Di era tahun 90-an, almarhum mendirikan Yayasan Wira Bhakti Utama (YWBU). Yayasan ini banyak melakukan pendampingan (advokasi) dan pemberdayaan masyarakat (empowerment) bidang sosial ekonomi dan budaya. Juga mendirikan Koperasi Wira Bhakti, fokus simpan pinjam untuk para tukang becak yang tergabung dalam organisasi Persatuan Abang Becak (PAB) Palembang.
Di YWBU saya pun dilibatkan almarhum untuk urusan publikasi dan suporting staf dlm program pemberdayaan masyarakat rumah rakit dan pengemudi motor ketek di kawasan Sungai Musi Palembang.

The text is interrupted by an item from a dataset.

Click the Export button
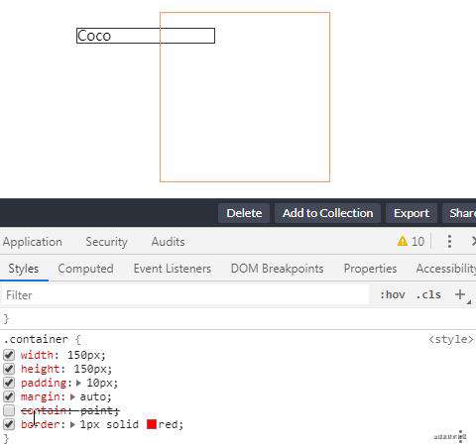Viewport: 476px width, 448px height. pos(412,213)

Juga ikut mensupport program Musi River Society dan Palembang River Front City. Terkait program tersebut, almarhum dikirim magang selama 6 bulan ke negeri Kincir Angin Belanda. Untuk mengetahui bagaimana cara negeri Ratu Beatrix ini sukses membangun kawasan pemukiman di pinggiran sungai dan lautan tanpa mengganggu ekosisten yang ada.
Masih bersama almarhum, saya dan jurnalis muda Dicky Wahyudi (alm) diminta beliau membantu kegiatan di LSM FITRA (Forum Indonesia untuk Transparansi Anggaran). Almarhum sebagai Koordinator Fitra Sumsel saat itu sangat intens mengkritisi Anggaran Pendapatan dan Belanja Daerah (APBD) yang disusun pemerintah daerah provinsi maupun kab/kota. FITRA mensinyalir ada banyak alokasi anggaran yang tidak berpihak kepada kepentingan rakyat, dan lebih berorientasi proyek yang hanya akan menjadi ‘bancakan’ oknum-oknum terkait. Melihat kondisi itu, almarhum merasa perlu mengadakan diskusi dan seminar dengan mengundang para ahli ekonomis dan pembangunan. Guna mencari formula yang pas dalam penyusunan anggaran yang berpihak kepada rakyat, bukan sekedar proyek.
Sejatinya, jiwa aktivis di tubuh almarhum sudah terlihat sejak masih mahasiswa UIN (dulu IAIN) Raden Fattah. Di intra kampus beliau aktif sebagai Menwa dan di ekstra kampus bergabung dalam kelompok insan cita HMI.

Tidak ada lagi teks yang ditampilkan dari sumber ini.